Ora Sandro non è più il figlio unico, coccolato e viziato. E' uno come tanti, in lotta per la vita. Non può nemmeno parlare italiano, i due negrieri un po' grotteschi che guidano la carretta carica di clandestini potrebbero rapirlo. Deve soffrire la fame, la sete, la paura, emozioni antiche finora confinate nell'immaginario. E soprattutto affrontare una serie di misteri che hanno cominciato a manifestarsi già a casa sua, a Brescia.
Cosa c'è dietro quelle facce così diverse, quelle lingue impenetrabili? Che cosa ripeteva l'africano impazzito per strada, pochi giorni prima? E perché la piccola rumena Alina, la coetanea Alina, la dolce Alina, lascia che quel negriero ripugnante le si strusci addosso con la scusa di affidarle il timone? Sandro ha 13 anni, non è stupido né ingenuo. Gli immigrati li conosce, a Brescia ce ne sono tanti, nella fabbrichetta di papà qualcuno è anche suo amico. Ma ora tutto è diverso e quando tornerà a casa le cose cambieranno ancora.
Ora anche i genitori (gli efficacissimi Alessio Boni e Michela Cescon, tutti energia e ingenuità) sanno. Hanno visto il centro di accoglienza, giù in Puglia, gestito con mano ferma da Padre Celso (Andrea Tidona).
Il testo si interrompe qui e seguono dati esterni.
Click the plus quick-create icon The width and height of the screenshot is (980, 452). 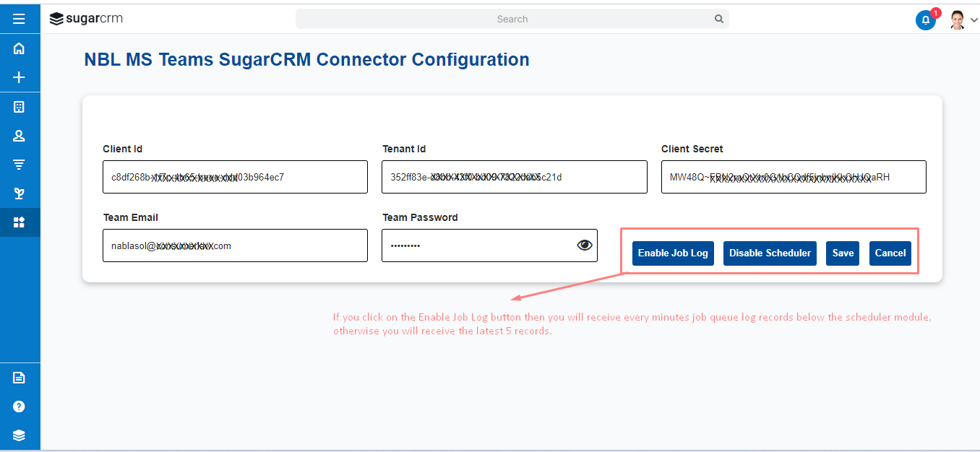(20, 77)
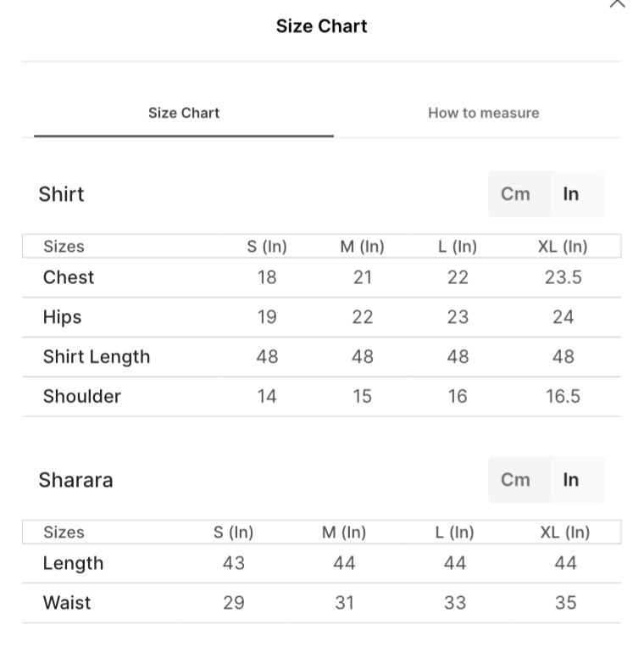The image size is (644, 647).
Task: Click the Shoulder row label
Action: click(x=82, y=396)
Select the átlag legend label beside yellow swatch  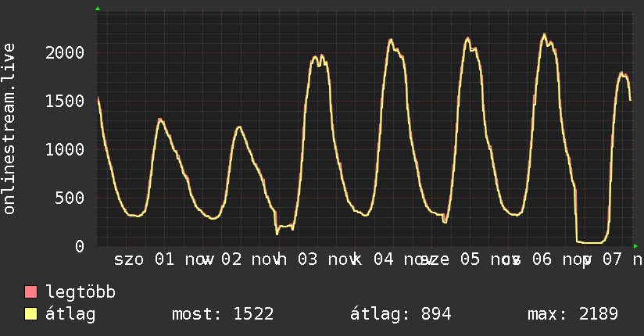pos(70,314)
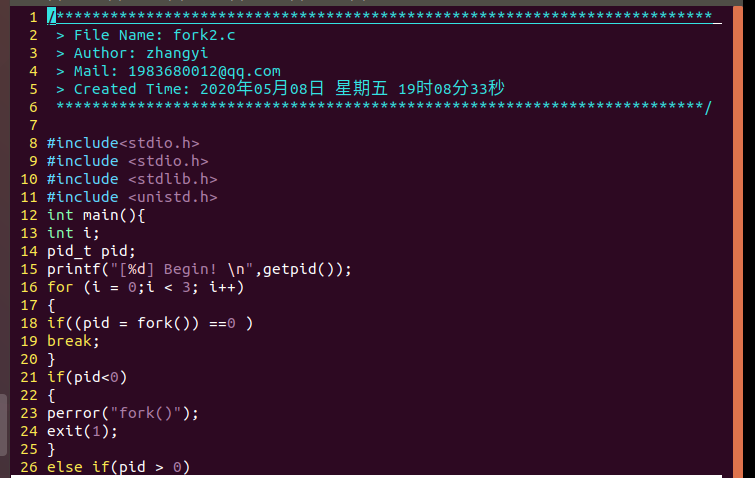Select the pid_t pid declaration line

click(x=91, y=251)
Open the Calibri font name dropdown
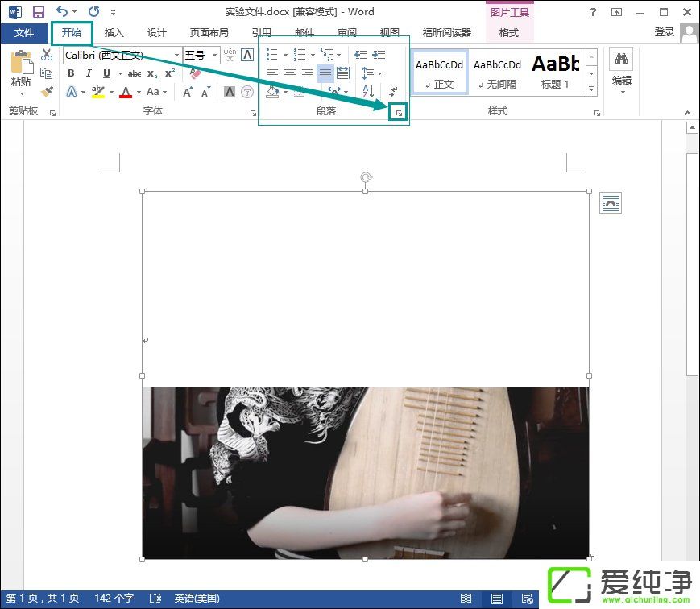700x609 pixels. tap(176, 55)
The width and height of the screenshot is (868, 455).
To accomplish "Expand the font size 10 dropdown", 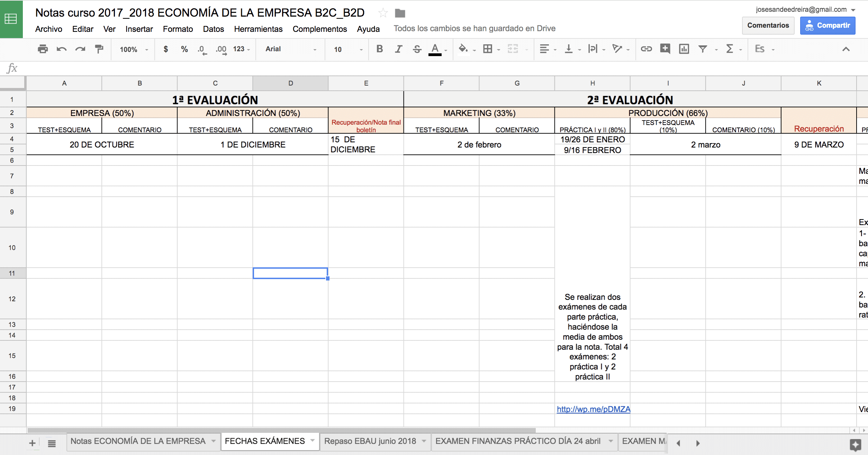I will [x=348, y=50].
Intuiscono che il figlio non è più lo stesso, che bisogna fare qualcosa anche per gli altri, magari adottare Alina e suo fratello Radu, così generosi con Sandro, in fondo salvare due vite è già un gesto immenso e invece no, non è vero niente, le cose sono sempre più complicate o più ambigue. Non basta un bel gesto a scaricarsi la coscienza, la pietà è un'arma a doppio taglio, i regali non possono colmare una distanza così immensa.
E l'unico momento di felicità di questo film discontinuo e spiazzante, disteso nella forma ma duro nel fondo, è forse il sorriso dell'africano che svela il titolo, un sorriso che non chiede nulla in cambio, davvero venuto da un altro mondo. Peccato solo che Giordana non abbia calcato ancor più la dimensione "in soggettiva" del racconto, lasciando che lo sguardo del piccolo Sandro (sobrio, toccante Matteo Gadola) coincidesse interamente col nostro.